◆ PASSAGE SHOWN:
++++++++
The warranty exempts coverage for "damage or failures resulting directly or indirectly from any of the following": fire; accidents or theft; abuse or negligence; misuse-for example, racing or overloading; improper repairs; alteration or tampering, including installation of non-Genuine Toyota Accessories; lack of improper maintenance, including use of fluids other than those specified in the Owner's Manual; installation of non-Genuine Toyota Parts; airborne chemicals, tree sap, road debris (including stone chips), rail dust, salt, hail, floods, wind storms, lightning and other environmental conditions; water contamination." (Def.'s Mot., Lang Decl., Ex. A, at 11).
Defendant argues that Plaintiffs' claims are time barred under the applicable statute of limitations in New Jersey and New York, respectively, and in the alternative that the warranty agreement is not unconscionable. Plaintiffs respond, however, that the durational limit of the vehicle warranty is unconscionable because Defendant was aware of an inherent defect but the buyer had neither notice thereof nor ability to detect the problem.
As an initial matter, in their Opposition, Plaintiffs argue that Toyota's statute of limitations arguments are inapplicable to this motion because they did not raise such a defense in an answer and that they make no attempt to demonstrate that they fall within the "one exception to this rule - when it is clear from the face of the complaint that the suit is time barred." (Opp'n., 16). However, as explained by the Third Circuit, "while a defendant must plead an affirmative defense such as a statute of limitations defense in his answer . . . this Court also allows the statute of limitations defense to be raised in a motion to dismiss, 'if the time alleged in the statement of a claim shows that the cause of action has not been brought within the statute of limitations." (Gleeson v. Prevoznik, 253 Fed.Appx. 176, 179 (3d Cir. 2007) (quoting Robinson v. Johnson, 313 F.3d 128, 134 (3d Cir. 2002)). Therefore, the Court now turns to the timeliness of Plaintiffs' claims.
i. New Jersey
In New Jersey, a breach of warranty action must be commenced within four years of the date of accrual. N.J.S.A. 12A:2-725(1). As to the date of accrual, the relevant statute provides as follows:
A cause of action accrues when the breach occurs, regardless of the aggrieved party's lack of knowledge of the breach. A breach of warranty occurs when tender of delivery is made, except that where a warranty explicitly extends to future performance of the goods and discovery of the breach must await the time of such performance the cause of action accrues when the breach is or should have been discovered.N.J.S.A. 12A:2-725(2). "This provision quite clearly establishes a general rule, that the discovery principle does not apply to breach of warranty actions, and an exception, applicable to warranties that explicitly extend to future performance." South Jersey Gas Co. v. Mueller Co. Ltd., Civ No 09-4194, 2010 WL 1742542, at *6 (D.N.J. April 27, 2010).
++++++++
◆ MATERIAL SUPPLIED:
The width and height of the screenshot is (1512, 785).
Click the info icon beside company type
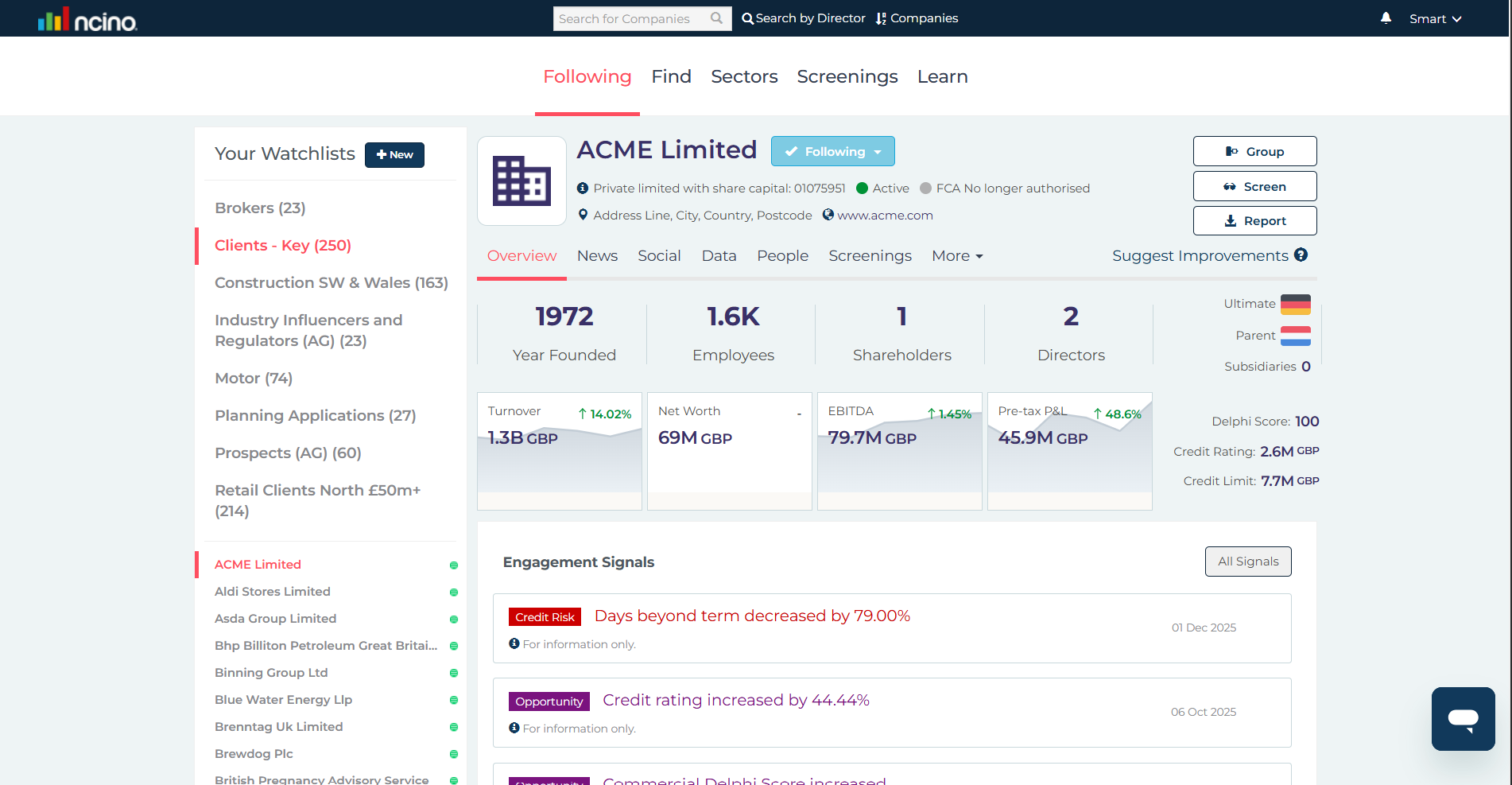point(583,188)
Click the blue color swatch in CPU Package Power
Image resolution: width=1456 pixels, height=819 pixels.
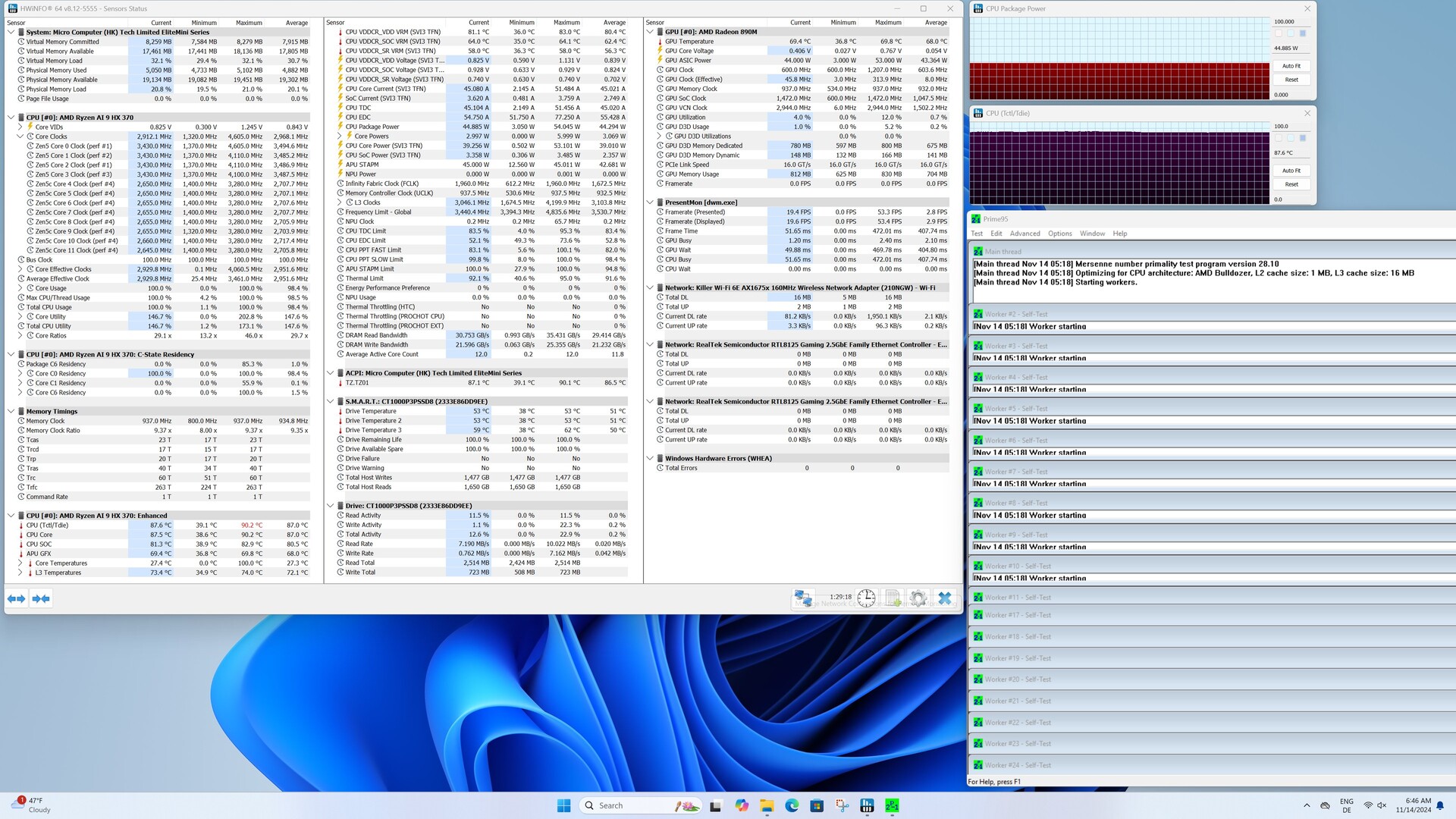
++++++++
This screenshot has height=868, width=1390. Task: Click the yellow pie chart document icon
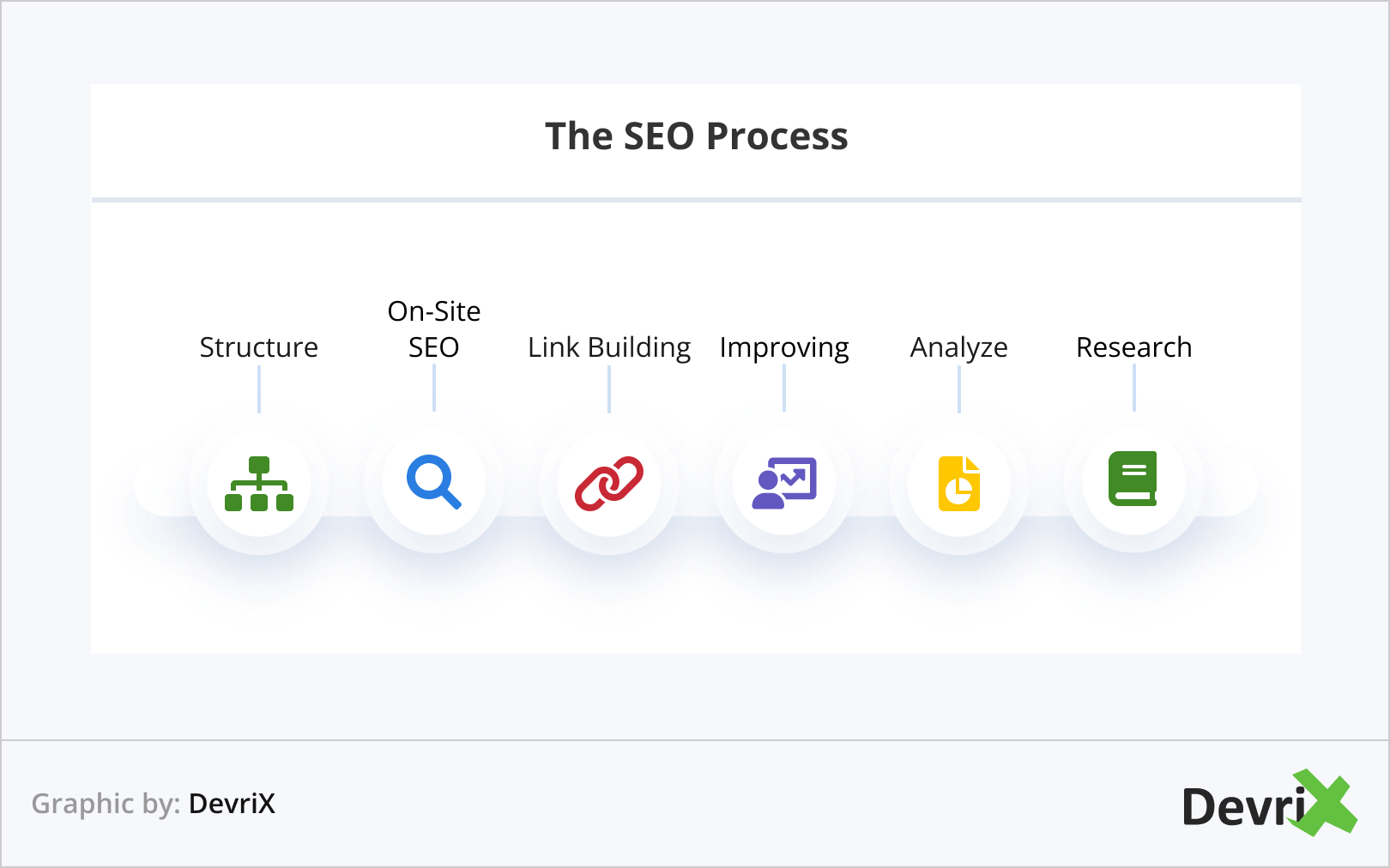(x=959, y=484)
++++++++
◆ JOBS:
1. Locate each line of the listing that contains the word "Click" and copy those lines.
2. Extend the court's discussion of the Toyota warranty claims, picking up after its final sentence.

◆ RESPONSES PER TASK:
1.
Click the info icon beside company type
Click the blue color swatch in CPU Package Power
This screenshot has height=868, width=1390. Task: Click the yellow pie chart document icon

2.
Defendant contends that the warranty at issue here is one for future performance. In support of that proposition, Defendant relies on South Jersey Gas, 2010 WL 1742542, at *6 (D.N.J. April 27, 2010) and Ach Enterprises 1 LLC v. Viking Yacht Company, Civ. No. 11-3571, 2011 WL 4638791, at *3 (D.N.J. Oct. 7, 2011). In South Jersey Gas, the court found that the warranty under consideration was one for future performance because, as the court there wrote, "[t]his warranty appears to contain a promise that the Valves will be of a certain character (free from defects in workmanship and material) for a specified period of time in the future (one year from the date of shipment)." The warranty there contained the following language, in relevant part: "[Defendant] warrants its products to be free of defects in workmanship and material under normal use and service and when used for the purposes and under the conditions for which they are intended, for a period of one year from the date of shipment." 2010 WL 1742542, at *6.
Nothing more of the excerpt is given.